Em seguida, Isa fLautaro apresenta um repertório que combina composição e improvisação, com adaptações do álbum What’s Next, músicas inéditas e obras de Gustavo Rocha. O músico estará acompanhado por Bruno Lavorini, Guilherme Luz, Gustavo Rocha e Leandro Mendes.
A programação continua com “Daniel Santiago Convida”, apresentação criada especialmente para o festival. O músico divide o palco com Guto Wirtti, Bruno Aranha e Reinaldo Boaventura, em um repertório que reúne composições próprias e releituras de obras de Heitor Villa-Lobos, Nelson Ângelo e Caetano Veloso.
Outro encontro inédito será entre os saxofonistas Nilton Azevedo e Lucas Decliê. A apresentação reúne trabalhos autorais dos dois músicos e referências da música instrumental, com participação de Alexandre Vieira, Jordi Amorim e Beto Martins.
O encerramento fica por conta de Ilessi, com o espetáculo “Atlântico Negro”. Cantora, compositora e pesquisadora musical, ela apresenta um repertório que combina canção brasileira, improvisação e elementos da música de tradição oral. No palco, será acompanhada por Marcelo Galter, Ldson Galter e Reinaldo Boaventura.
Música, território e preservação ambiental
A relação com o meio ambiente é um dos pilares do festival, que busca integrar a programação artística às características naturais e comunitárias do Vale do Capão. Para a organização, a realização do evento também depende da participação de empreendedores, trabalhadores e moradores da região.

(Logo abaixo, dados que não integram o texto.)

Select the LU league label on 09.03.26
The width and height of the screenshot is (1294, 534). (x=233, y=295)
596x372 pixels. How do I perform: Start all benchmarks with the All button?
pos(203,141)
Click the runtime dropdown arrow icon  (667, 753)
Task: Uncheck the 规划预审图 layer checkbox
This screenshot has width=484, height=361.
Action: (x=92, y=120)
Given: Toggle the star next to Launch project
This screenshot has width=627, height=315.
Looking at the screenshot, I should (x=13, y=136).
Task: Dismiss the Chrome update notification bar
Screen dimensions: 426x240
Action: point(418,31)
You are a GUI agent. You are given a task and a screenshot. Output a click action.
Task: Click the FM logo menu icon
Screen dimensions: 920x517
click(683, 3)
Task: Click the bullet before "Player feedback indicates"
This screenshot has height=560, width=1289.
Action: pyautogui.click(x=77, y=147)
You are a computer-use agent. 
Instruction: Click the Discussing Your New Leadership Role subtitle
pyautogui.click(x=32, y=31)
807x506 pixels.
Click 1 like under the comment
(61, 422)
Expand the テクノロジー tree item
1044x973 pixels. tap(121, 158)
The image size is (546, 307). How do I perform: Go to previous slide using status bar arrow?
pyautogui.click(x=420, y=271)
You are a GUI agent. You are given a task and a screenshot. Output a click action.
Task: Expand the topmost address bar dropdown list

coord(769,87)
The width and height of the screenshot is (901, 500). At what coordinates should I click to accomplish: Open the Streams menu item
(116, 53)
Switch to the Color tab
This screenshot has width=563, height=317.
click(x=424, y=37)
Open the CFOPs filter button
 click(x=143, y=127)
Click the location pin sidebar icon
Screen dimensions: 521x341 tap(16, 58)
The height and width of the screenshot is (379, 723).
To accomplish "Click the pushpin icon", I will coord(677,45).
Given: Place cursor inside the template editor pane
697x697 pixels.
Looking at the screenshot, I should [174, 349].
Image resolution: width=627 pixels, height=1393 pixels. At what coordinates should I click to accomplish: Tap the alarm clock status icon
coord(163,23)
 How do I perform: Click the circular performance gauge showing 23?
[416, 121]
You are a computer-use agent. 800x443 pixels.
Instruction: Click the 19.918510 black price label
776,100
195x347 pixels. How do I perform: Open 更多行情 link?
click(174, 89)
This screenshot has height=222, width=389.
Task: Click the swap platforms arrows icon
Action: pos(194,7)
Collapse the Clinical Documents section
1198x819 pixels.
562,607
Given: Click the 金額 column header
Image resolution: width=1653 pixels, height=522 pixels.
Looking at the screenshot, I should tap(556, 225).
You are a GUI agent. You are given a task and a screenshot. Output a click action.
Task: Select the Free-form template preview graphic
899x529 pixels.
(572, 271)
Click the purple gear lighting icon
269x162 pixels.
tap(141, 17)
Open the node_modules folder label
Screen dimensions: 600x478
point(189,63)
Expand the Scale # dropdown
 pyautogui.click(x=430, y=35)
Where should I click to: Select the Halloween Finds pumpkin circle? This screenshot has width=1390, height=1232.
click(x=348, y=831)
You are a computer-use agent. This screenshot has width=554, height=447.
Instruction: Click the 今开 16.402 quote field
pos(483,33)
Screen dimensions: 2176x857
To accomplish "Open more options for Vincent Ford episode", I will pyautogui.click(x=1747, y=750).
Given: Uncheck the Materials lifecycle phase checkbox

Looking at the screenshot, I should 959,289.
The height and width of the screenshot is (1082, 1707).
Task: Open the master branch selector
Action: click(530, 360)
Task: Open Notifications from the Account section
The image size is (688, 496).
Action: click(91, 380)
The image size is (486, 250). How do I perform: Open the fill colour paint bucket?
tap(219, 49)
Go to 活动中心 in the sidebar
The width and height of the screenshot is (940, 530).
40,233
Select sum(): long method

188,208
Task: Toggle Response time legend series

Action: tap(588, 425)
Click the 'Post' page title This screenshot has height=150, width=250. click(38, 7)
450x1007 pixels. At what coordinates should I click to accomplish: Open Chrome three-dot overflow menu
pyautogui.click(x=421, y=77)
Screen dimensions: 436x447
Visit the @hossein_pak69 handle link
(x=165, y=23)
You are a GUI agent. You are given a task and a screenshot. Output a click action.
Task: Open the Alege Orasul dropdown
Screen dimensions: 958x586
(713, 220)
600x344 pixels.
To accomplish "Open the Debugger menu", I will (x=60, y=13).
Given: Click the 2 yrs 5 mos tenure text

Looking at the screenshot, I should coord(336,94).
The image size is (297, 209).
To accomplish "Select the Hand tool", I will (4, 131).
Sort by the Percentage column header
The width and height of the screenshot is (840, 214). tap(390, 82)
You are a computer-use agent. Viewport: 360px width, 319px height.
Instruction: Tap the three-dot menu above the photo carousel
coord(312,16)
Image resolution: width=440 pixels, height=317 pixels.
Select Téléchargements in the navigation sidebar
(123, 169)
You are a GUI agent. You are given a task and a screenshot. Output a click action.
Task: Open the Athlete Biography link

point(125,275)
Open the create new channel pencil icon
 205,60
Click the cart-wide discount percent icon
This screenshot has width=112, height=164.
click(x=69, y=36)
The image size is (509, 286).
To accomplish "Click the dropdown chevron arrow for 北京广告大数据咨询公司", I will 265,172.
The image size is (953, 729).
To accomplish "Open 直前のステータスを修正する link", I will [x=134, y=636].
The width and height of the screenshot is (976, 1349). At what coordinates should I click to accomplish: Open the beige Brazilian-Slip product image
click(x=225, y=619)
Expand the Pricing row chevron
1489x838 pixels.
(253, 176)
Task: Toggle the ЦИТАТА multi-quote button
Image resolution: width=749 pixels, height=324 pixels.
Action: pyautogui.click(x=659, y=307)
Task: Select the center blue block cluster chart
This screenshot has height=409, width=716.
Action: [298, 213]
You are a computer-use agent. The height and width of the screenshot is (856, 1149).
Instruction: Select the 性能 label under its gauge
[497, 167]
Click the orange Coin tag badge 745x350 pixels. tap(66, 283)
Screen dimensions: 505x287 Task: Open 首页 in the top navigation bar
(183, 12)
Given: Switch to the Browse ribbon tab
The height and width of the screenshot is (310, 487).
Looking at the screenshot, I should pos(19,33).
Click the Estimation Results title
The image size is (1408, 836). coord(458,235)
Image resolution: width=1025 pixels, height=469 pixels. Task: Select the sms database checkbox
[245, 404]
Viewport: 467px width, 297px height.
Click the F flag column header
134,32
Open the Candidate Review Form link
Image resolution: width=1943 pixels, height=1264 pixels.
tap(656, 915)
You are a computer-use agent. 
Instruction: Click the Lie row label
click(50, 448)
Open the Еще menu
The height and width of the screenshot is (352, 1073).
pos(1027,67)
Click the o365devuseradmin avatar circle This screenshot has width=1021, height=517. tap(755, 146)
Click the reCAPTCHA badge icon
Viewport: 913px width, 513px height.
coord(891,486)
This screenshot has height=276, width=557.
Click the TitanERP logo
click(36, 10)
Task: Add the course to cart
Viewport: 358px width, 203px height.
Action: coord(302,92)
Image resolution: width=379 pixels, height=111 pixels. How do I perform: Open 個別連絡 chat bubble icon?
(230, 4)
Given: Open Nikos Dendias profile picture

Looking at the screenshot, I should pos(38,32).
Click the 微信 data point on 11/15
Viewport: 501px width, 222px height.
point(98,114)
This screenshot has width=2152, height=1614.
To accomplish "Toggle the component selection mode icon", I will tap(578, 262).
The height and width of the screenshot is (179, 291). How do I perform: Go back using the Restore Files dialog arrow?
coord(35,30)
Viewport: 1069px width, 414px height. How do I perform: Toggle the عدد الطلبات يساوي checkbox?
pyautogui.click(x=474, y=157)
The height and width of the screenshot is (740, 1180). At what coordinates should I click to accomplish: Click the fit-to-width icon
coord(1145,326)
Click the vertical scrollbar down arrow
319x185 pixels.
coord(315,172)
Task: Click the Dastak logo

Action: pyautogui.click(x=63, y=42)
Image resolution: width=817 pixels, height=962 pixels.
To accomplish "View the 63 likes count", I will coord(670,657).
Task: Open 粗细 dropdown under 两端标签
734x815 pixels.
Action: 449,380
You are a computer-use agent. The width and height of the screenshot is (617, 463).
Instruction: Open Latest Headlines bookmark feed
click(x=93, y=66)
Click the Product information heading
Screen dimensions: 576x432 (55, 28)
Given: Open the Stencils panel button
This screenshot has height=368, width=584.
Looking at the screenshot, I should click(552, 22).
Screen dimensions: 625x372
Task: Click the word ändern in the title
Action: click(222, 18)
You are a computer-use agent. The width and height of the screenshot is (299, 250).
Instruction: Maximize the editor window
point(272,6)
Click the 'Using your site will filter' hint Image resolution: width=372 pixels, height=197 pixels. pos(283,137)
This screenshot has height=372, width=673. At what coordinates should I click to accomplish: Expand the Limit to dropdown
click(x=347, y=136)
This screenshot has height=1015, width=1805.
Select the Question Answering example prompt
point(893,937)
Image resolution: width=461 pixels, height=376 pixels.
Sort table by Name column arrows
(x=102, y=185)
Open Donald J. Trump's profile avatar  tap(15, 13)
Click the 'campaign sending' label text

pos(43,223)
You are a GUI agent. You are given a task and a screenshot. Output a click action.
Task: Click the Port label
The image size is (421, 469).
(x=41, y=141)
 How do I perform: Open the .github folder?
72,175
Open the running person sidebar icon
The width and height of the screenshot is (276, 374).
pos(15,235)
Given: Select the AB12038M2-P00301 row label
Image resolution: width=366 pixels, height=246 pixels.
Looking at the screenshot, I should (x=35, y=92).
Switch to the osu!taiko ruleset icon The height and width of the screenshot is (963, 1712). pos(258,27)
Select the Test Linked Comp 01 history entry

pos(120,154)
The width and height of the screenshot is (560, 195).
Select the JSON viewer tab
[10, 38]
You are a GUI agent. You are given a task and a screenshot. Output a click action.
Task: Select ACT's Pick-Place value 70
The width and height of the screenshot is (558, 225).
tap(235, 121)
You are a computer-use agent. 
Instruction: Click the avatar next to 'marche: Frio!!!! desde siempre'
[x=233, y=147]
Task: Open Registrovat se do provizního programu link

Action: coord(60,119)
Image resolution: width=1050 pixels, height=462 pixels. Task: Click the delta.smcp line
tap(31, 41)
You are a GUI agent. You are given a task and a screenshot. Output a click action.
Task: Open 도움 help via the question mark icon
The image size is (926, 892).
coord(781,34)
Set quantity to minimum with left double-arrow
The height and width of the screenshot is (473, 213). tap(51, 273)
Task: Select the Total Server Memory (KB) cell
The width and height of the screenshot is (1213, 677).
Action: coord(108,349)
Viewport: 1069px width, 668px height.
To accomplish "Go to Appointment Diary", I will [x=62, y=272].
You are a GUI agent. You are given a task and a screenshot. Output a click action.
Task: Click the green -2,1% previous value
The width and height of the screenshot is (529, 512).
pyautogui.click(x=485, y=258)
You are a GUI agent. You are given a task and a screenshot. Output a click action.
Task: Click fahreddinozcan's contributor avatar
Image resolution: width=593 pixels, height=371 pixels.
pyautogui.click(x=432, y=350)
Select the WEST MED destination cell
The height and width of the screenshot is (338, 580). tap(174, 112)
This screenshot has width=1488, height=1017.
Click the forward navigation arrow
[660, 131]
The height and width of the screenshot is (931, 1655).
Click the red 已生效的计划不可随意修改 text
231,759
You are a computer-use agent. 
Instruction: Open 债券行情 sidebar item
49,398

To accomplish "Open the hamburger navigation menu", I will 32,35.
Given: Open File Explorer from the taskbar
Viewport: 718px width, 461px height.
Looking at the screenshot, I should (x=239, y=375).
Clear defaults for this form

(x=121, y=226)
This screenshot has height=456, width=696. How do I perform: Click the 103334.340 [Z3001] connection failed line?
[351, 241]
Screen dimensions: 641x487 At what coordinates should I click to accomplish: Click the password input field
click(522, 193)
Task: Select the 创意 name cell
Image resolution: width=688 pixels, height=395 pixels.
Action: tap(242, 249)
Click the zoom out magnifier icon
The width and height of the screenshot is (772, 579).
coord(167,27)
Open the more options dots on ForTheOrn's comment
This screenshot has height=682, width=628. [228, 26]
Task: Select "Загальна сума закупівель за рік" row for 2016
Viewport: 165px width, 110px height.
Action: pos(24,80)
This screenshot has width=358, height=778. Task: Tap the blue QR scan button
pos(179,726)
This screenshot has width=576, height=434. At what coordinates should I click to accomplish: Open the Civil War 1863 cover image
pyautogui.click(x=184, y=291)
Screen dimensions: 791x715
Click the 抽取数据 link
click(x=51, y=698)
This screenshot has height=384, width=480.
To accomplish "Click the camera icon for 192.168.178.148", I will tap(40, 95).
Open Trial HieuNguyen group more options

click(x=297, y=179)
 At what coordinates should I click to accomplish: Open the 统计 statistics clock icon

Em 2026, a Campanha Ambiental do festival terá como foco as Unidades de Conservação do município de Palmeiras. A ação pretende ampliar a conscientização de moradores e visitantes sobre a importância da preservação dessas áreas.
Entre as medidas adotadas estão a coleta seletiva de resíduos, realizada em parceria com o Recicla Capão, e a utilização de utensílios biodegradáveis ou retornáveis pelos fornecedores da Praça de Alimentação. O evento também contará com ações de ordenamento do trânsito em parceria com a Secretaria de Infraestrutura de Palmeiras.
O festival ainda disponibilizará espaço para a Comissão de Festeiros de São Sebastião comercializar alimentos. Produtos oficiais, como camisas e canecas, também serão vendidos durante o evento, com 100% do lucro destinado à Escola Comunitária Brilho do Cristal.
Para a coordenadora de produção Fabiana Carvalho, a rede formada por pousadas, restaurantes, empresas de transporte, comerciantes, produtores e prestadores de serviços é fundamental para a realização do festival e para a integração da programação com a comunidade local.
A produção é realizada pela CulturaTAO e pelo Ministério da Cultura, com patrocínio da Axxo Construtora, RV Digital e Nutricash. O evento conta ainda com apoio da Prefeitura de Palmeiras e apoio financeiro do Governo da Bahia, por meio do Fundo de Cultura, da Secretaria de Cultura e da Secretaria da Fazenda.
Segundo o produtor executivo e sócio da CulturaTAO, Tiago TAO, manter o festival ao longo dos anos exige trabalho contínuo e articulação entre diferentes parceiros. A organização também pretende ampliar o evento nas próximas edições, com a presença de mais artistas no Vale do Capão.